Pablo Sorasio sostuvo que “hoy el productor triguero opera con quebranto, esto quiere decir que, con lo que cosecha y con lo que le pagan por lo cosechado, en muchos casos no va a poder cubrir lo que invirtió para sembrarlo. El año que viene de esa sopa no toma más, quédense bien tranquilos”.
Luego Héctor Boldrini manifestó que en esta campaña triguera los productores perderán unos 250 dólares por hectárea; “de flete nomás tenemos entre el 15 y el 20 por ciento del valor del trigo, después hay que sumarle los gastos de siembra, cosecha y fertilizantes, la urea este año empezó costando 400 dólares y hoy vale 700. El productor no va a sembrar trigo para perder plata”.
Ariel Bianchi sostuvo que en julio el precio internacional del trigo era de 297 dólares la tonelada (u$s/t), “en cambio hoy es de 220 u$s/t, o sea que perdió 77 u$s/t si tomamos en cuenta que quedaron sin vender cuatro millones de toneladas de trigo, el Estado argentino perdió 300 millones de dólares así porque sí. El razonamiento que hace cualquier persona es que con ese dinero todo el pueblo puede comer pan gratis y sobraría”.
Maíz barato
La Mesa de Enlace local realizó varias preguntas retóricas en otro párrafo del comunicado: “Con el maíz seguimos por el mismo camino, con él tenemos que ser nosotros los encargados de que haya maíz barato para los pollos, cerdos, etcétera, y nos preguntamos: si los productores tomaran la decisión de no sembrar más trigo ni maíz, estos cereales tan necesarios para el engorde de aves, cerdos, panificación, ¿De dónde los vamos a sacar? La respuesta es obvia, se tendrán que importar de otros países. ¿Y a estos países cómo se los vamos a comprar?, ¿a precio acordado o a precios internacionales? La respuesta también es obvia, a precios internacionales, por supuesto. Entonces, ¿cuál es la motivación para semejante explotación a los productores argentinos? Será necesario continuar desangrando a un sector que, además de protestar, ingresa a las arcas del Estado millones de dólares en concepto de retenciones y es un importantísimo generador de empleo, tan necesario en el interior de nuestro país”.

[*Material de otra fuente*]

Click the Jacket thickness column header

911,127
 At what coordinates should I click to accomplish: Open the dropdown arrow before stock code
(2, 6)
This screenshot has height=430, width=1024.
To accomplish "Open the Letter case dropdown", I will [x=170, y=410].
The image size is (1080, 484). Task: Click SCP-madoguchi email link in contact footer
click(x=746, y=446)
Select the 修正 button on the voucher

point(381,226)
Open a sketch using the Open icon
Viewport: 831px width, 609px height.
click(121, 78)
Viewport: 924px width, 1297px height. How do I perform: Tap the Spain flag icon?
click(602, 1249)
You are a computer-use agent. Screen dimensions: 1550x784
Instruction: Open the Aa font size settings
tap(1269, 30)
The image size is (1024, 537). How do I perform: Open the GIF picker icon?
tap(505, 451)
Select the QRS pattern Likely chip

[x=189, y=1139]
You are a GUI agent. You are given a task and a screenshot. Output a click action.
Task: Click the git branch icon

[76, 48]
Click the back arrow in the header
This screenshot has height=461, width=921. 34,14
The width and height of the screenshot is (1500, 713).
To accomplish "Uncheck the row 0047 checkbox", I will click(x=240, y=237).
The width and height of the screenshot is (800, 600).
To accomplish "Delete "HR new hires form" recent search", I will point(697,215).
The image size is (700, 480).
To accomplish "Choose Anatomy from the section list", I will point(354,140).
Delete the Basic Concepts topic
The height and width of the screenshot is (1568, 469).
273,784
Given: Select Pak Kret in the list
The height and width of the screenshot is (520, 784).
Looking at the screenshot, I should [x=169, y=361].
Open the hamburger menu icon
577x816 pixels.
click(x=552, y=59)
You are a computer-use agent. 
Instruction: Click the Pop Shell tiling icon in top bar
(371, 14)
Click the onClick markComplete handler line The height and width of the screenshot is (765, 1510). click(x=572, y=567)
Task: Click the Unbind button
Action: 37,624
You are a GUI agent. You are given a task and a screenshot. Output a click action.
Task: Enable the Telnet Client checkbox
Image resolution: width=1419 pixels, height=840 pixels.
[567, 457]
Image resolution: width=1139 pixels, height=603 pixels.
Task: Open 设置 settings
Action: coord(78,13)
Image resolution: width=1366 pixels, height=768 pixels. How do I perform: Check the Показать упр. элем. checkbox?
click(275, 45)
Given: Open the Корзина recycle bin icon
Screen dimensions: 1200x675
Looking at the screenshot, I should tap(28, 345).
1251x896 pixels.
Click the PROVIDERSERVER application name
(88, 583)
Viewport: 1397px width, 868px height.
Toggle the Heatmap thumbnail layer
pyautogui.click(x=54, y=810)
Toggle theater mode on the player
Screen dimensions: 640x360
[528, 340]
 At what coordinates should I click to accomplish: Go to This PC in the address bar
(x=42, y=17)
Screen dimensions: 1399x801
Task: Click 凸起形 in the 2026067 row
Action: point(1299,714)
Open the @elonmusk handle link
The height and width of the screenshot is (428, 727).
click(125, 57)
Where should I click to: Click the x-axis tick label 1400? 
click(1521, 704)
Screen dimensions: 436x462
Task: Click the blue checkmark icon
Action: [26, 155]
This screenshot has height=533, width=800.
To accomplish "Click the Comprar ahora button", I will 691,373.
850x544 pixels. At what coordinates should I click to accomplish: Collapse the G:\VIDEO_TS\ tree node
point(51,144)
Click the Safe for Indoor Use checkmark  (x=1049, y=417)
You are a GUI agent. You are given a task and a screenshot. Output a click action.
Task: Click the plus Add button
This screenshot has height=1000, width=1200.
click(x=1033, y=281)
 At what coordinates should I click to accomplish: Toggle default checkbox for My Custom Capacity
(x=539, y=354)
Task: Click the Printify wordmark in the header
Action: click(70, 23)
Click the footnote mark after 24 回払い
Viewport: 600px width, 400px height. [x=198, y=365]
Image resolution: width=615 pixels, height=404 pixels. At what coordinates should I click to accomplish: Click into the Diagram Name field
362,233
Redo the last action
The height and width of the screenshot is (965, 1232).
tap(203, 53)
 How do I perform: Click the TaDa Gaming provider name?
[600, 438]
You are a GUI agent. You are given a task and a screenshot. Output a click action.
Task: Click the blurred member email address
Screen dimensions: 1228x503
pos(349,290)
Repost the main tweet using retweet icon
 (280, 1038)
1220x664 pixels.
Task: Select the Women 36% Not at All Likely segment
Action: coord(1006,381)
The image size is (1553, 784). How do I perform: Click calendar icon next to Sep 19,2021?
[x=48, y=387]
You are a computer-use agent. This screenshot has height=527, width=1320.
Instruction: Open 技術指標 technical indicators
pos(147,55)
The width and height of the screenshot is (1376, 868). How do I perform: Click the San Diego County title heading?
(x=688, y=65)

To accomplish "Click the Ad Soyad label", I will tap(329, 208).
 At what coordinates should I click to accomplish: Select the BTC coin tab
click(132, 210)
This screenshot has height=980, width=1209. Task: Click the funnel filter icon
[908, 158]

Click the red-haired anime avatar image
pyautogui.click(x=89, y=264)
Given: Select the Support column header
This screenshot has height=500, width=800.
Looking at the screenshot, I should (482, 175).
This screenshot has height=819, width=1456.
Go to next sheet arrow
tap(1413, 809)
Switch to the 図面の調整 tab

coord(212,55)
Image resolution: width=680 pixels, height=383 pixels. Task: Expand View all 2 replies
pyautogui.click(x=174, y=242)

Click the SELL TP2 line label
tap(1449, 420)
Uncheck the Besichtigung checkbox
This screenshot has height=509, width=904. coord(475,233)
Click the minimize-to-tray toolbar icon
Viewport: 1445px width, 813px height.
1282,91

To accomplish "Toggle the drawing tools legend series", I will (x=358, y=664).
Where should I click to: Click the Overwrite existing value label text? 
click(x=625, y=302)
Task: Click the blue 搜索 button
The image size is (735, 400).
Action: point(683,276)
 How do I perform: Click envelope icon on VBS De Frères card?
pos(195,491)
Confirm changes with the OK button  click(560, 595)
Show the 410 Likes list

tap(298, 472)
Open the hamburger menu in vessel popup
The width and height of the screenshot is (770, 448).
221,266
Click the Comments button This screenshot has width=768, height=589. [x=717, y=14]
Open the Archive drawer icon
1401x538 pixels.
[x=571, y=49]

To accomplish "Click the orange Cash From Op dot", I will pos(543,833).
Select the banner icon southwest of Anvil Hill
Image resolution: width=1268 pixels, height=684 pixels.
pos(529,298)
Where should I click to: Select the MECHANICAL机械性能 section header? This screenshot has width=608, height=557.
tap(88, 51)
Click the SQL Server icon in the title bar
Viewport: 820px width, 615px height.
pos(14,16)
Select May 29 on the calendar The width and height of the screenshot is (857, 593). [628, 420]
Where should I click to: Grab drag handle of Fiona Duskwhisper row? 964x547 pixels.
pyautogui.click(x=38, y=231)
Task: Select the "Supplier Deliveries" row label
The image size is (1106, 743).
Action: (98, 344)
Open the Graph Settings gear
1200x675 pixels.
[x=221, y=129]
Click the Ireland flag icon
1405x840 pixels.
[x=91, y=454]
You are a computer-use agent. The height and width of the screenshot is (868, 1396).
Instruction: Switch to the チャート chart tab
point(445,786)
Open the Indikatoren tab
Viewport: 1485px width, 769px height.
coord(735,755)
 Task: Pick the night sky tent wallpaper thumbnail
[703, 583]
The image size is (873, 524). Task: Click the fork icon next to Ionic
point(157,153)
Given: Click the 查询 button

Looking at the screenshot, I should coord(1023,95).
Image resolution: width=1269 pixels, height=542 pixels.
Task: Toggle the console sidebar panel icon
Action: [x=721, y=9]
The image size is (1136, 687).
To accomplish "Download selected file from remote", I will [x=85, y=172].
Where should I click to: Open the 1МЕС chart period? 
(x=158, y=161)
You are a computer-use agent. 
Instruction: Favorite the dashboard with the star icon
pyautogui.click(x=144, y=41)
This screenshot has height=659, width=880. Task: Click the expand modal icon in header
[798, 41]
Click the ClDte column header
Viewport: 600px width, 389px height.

Por último las entidades que conforman la Mesa de Enlace local hicieron una mención al tema climático: “Las lluvias son casi la clave de buenas cosechas y éstas últimas son las que nos dan las utilidades que de alguna forma compartimos a través de retenciones (35 por ciento en soja) con la totalidad de la población. Si éstas no se dan, corremos el riesgo de que las cosechas sean malas y, agravado por lo que hablamos anteriormente de las políticas hacia el sector, el campo en su conjunto estará en quebranto y esto nos llevará nuevamente a tiempos a los que no queremos regresar y donde no sólo se debilita la cadena de pagos, sino que en algunos casos desaparece con las consecuencias ya conocidas en el interior del país, donde el agro es el gran motor de las economías regionales. Es por ello que pedimos encarecidamente: no maten a la gallina de los huevos de oro”.
Yauhar no descarta reunirse con la Mesa de Enlace
El ministro de Agricultura de la Nación, Norberto Yauhar, hizo referencia a la posibilidad de encabezar una reunión con la Mesa de Enlace que nuclea a las cuatro entidades rurales. “Con todo gusto la vamos a hacer”, dejó en claro el flamante funcionario.
“Hay que empezar a tratar los temas en forma sectorial” ya que “cada uno tiene soluciones puntuales distintas”, remarcó el ministro de Agricultura de la Nación, Norberto Yauhar.
“Vamos a hacer reuniones sectoriales con cada una de las patas que componen el sistema agropecuario argentino y después, si se hace necesario una reunión política con la Mesa de Enlace, con todo gusto la vamos a hacer”, ratificó el funcionario en declaraciones radiales.